Enrique Sobisch
(San Rafael, 1929 – Madrid, 1989)
Dawn, 1989.
Colección particular

La revelación

Era media tarde cuando Fragozzi alzó las provisiones para el viejo y arrancó hacia la montaña. Como siempre, tomó la ruta pavimentada y desvió por el camino de tierra que trepa el cerro hasta llegar al casco abandonado: la casa cada vez más derruida, con la puerta clausurada por tablones y las ventanas tapiadas, y a un costado el galpón ya sin techo ni portón. Dejó el auto bajo una morera y caminó hasta el playón donde yacían inservibles dos tractores, una rural despintada y algunos aperos. Allí junto al fuego, que el viejo encendía lejos de la casilla en la que dormía, lo encontró fumando un armado.
Bajó las cajas llenas y los bidones con agua, y se sentó en un banquito destartalado. El viejo reseñó lo sucedido en la semana, cómo había estado el tiempo y pocas cosas más, hasta que dijo algo que rompió la rutina de esas visitas y lo dejó perplejo.
No quiero morirme sin haberle contado a alguien lo que una vez me pasó, disparó cuando se acallaron los gritos lejanos de algún animal asustado. Fragozzi no necesitó volver la vista. Ahí estaría el perfil aguileño del viejo, que hacía varios años había cruzado los ochenta. Era lo que puede ser quien ha traspuesto ese borde: aun con poco, ya se ha llegado a acumular historias, situaciones, algunas destrezas, una que otra idea… lo que algunos llaman conocimiento o, incluso, sabiduría. Era eso y poco más, por lo que Fragozzi no necesitó mirar ese rostro gastado y buscar su mirada crepuscular.
El viejo puso unas cucharadas de café en el tarro donde calentaba el agua y agregó unos troncos no muy gruesos al fogón. Después sacudió un par de jarros recién enjuagados y se sentó. Ya no me quedan amigos –dijo–, los pocos que tenía fueron partiendo de a poco. Se quedó callado, como evocándolos, y agregó que para contar algo, mejor hacerlo a quien no va a opinar y si acaso lo hiciera su palabra ya de poco valdría. Por eso sería Fragozzi el destinatario de su confidencia.
Tras esa breve introducción el viejo arrancó a hablar, tranquilo pero sin pausa, como aquel que conoce su discurso, con la vista que iba y volvía del fuego al horizonte.

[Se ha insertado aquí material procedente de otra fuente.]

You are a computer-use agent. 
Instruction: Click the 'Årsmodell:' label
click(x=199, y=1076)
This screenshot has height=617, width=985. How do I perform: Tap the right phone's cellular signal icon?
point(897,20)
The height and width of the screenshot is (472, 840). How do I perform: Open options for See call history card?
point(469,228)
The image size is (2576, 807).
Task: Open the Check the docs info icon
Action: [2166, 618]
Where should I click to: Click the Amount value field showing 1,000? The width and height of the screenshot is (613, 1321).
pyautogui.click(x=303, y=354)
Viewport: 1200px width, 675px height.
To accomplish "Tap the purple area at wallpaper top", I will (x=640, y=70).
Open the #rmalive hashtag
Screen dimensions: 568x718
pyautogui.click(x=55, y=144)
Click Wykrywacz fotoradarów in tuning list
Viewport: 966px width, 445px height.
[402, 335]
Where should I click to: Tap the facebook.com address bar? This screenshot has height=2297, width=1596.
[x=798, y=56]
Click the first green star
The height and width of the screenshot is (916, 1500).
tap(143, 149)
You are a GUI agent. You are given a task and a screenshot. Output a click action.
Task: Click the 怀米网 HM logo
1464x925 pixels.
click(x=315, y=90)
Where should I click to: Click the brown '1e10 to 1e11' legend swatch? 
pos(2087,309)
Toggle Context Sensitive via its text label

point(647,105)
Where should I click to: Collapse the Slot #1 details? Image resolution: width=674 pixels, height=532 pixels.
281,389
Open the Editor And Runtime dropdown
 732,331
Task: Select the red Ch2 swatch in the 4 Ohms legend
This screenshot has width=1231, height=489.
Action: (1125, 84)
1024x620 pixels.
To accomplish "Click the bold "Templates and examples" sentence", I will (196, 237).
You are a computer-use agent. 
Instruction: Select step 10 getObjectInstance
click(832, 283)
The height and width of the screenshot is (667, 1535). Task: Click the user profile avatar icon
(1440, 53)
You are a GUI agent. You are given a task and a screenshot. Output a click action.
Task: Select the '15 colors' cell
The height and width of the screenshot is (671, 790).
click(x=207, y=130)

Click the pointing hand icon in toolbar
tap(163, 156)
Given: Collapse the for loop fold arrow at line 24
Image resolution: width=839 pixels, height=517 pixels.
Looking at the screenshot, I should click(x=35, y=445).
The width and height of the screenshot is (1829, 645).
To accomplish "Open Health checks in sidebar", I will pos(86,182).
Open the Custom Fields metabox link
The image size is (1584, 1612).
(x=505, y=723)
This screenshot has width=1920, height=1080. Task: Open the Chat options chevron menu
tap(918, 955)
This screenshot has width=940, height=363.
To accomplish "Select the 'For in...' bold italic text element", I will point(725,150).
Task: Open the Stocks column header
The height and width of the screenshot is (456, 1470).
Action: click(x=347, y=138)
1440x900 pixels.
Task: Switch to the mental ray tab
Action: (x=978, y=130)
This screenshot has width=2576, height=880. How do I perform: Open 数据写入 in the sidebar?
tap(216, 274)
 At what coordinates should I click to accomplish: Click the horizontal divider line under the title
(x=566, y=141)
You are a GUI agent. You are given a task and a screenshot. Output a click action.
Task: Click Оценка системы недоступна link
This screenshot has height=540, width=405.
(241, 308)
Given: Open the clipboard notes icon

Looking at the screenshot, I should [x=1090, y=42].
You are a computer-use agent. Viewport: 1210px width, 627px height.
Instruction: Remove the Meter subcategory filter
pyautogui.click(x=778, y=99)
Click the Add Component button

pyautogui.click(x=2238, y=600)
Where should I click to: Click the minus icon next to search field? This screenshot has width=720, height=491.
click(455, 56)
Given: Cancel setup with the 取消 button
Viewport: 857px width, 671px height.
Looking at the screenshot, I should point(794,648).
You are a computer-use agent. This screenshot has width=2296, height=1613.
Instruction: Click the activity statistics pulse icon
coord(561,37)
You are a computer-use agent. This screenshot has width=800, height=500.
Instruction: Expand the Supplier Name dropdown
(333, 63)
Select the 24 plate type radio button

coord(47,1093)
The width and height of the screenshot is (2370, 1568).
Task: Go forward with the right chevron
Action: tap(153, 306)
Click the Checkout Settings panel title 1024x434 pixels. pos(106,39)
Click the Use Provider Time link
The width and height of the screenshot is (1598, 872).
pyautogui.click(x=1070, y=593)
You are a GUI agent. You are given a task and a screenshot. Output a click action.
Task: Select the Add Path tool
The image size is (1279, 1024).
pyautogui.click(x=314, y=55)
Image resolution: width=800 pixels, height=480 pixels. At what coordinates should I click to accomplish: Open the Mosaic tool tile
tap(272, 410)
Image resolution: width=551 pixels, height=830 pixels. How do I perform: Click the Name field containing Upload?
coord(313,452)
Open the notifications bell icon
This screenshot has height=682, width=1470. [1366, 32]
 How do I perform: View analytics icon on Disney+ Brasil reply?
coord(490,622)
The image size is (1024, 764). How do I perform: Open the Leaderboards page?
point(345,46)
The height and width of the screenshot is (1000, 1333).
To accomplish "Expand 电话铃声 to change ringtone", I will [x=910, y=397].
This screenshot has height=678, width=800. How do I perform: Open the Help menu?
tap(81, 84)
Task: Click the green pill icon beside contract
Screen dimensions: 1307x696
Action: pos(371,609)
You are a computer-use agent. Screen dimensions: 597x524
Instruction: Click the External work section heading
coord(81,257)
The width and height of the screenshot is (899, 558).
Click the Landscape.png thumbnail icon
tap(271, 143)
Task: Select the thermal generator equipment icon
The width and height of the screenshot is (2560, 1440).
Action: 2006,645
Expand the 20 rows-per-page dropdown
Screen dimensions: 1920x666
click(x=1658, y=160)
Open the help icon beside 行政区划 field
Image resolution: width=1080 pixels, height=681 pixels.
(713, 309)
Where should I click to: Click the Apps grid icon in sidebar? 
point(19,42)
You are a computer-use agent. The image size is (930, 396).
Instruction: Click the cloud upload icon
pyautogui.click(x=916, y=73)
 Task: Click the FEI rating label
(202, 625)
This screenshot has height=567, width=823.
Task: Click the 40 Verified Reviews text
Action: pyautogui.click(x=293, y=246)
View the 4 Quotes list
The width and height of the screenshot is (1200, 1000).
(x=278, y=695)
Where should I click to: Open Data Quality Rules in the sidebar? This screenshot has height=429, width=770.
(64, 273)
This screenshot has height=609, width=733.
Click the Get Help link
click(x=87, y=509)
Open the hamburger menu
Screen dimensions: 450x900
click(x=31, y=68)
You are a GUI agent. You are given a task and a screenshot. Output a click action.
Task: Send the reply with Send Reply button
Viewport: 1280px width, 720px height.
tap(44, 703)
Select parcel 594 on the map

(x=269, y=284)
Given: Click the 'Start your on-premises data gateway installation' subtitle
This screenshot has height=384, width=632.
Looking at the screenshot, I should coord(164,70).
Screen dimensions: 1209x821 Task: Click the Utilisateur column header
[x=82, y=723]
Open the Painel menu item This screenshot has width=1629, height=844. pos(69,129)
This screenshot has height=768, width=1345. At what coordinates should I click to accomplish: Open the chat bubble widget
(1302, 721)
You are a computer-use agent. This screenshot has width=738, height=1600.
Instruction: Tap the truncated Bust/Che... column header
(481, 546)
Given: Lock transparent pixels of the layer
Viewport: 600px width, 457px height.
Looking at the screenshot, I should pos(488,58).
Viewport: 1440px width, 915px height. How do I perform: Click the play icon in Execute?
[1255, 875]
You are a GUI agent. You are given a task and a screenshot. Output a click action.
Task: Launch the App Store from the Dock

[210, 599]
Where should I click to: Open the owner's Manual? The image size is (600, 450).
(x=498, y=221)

Contó aquello que le pesaba, y a Fragozzi le pareció que razón tenía en sentirlo así. Nunca se preguntó cómo habría sido el viejo cuando joven, ni tampoco él daba muchos indicios de su vida de entonces, pero tampoco lo hubiera imaginado como parte de la tenebrosa historia que con mucha frialdad le contó.
Estaba en lo cierto: no escucharía ninguna opinión de su parte, sobre todo porque si bien el viejo se sentiría mejor por haber soltado lo que le angustiaba, a él le invadió la decepción.
Guardaron silencio por un largo rato, hasta que cuando el sol empezaba a caer, Fragozzi anunció que tenía tareas pendientes y que debía irse. Faltaba un rato para que oscureciera y otras veces se había quedado hasta muy tarde, pero el viejo le había revelado quién era, y él sentía que empezaba a desagradarle su compañía.
Subió al coche y a marcha lenta tomó el camino de salida, sabiendo que no volvería a andar por allí.
Un perro toreó a su paso. Fragozzi recordó que el viejo sostenía que el ladrido omnipresente de los perros en pueblos y ciudades era la advertencia de la naturaleza para recordarnos la existencia del lobo.